Why foreign mutual funds keep being laggards in India?

In Indian finance industry, anything foreign is really important and carries enormous has weight. However, Indian public does not seem to buy the hype. Be it foreign banks or foreign mutual funds, most just fail to make an impact.

After huge hype over their entry, both Goldman and Nomura are exiting Mutual Fund space in India:

Reliance Capital Asset Management (RCAM) will take over Goldman Sachs’ mutual fund business in India for Rs243 crore. RCAM will acquire all 12 mutual fund schemes of Goldman Sachs Asset Management India. Goldman Sachs, which does not have a strong retail focus, had surprisingly decided to enter the Indian mutual fund industry in 2011, by acquiring Benchmark Mutual Fund for Rs120 crore. The fund has a total asset under management (AUM) of Rs7,132 crore. Frustrated by poor market prospects after 2009, a number of global players like Fidelity, Daiwa, Morgan Stanley, ING, PineBridge and Deutsche have already exited the Indian mutual fund business over the past few years.
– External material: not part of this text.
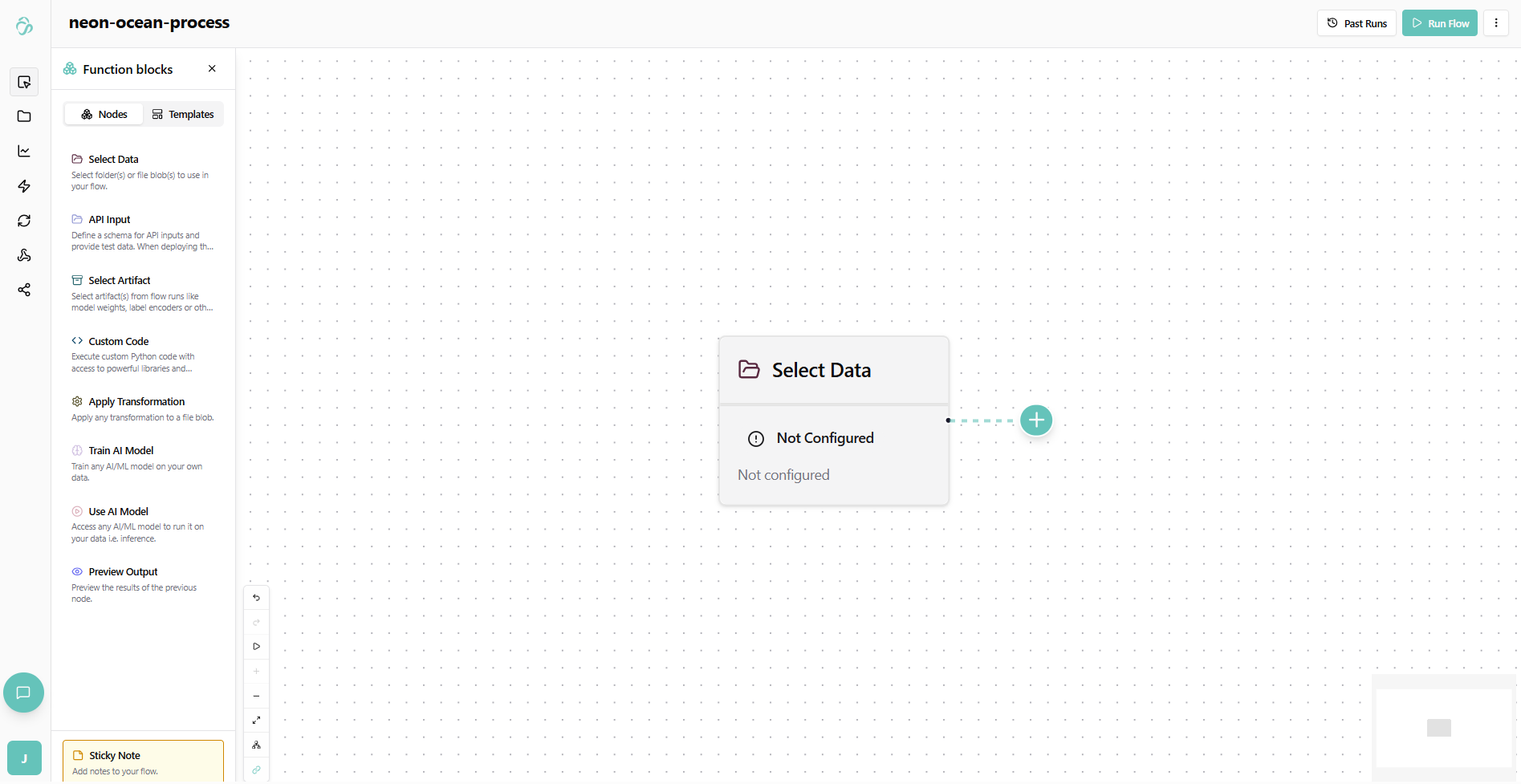
Task: Open Past Runs history
Action: pos(1357,23)
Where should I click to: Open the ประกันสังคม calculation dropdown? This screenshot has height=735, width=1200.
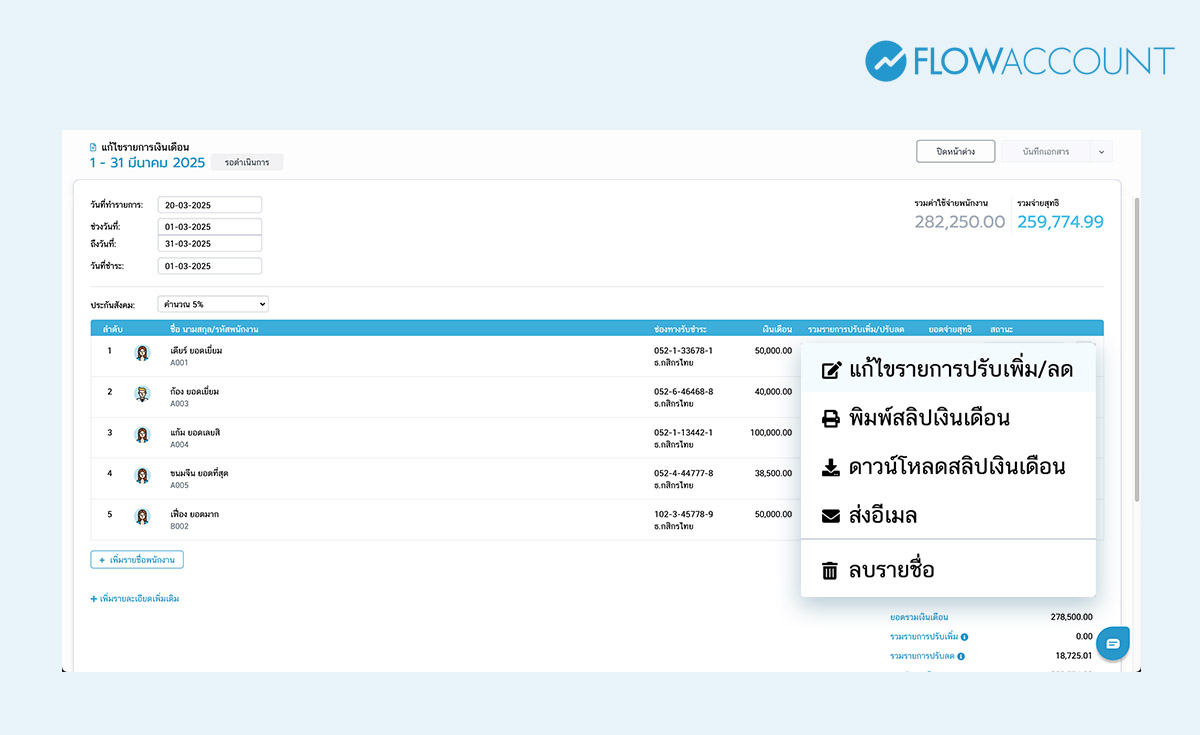click(x=212, y=303)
According to newspaper reports, Nomura too plans to sell its 35% stake in LIC Nomura Mutual Fund. Nomura had entered India just four years ago.
In 2012, Fidelity’s business was taken over by L&T Finance, while last year Morgan Stanley was bought by HDFC Mutual Fund. Other smaller foreign players too, called it quits in the recent past, finding it increasingly difficult to stay afloat in the highly concentrated Indian mutual fund industry. While there are more than 40 fund houses in the country with total AUM of over Rs13 lakh crore, the bulk of the assets are skewed towards the big players. Naturally, the profits too are skewed towards the top AMCs. The large asset management companies making super profits and the smaller players struggle to survive. There were 21 mutual funds which made a profit totalling about Rs1,500 crore, while 20 mutual funds made a total loss of about Rs300 crore. The top seven fund houses reported a double-digit growth.
Well, we still have foreign players like Prudential and Sun Life in the list but both are in a Joint Venture with prominent Indian players. So, Indian public trusts the Indian names much more than the foreign counterparts. Same is the case with foreign banks and foreign insurance firms as well.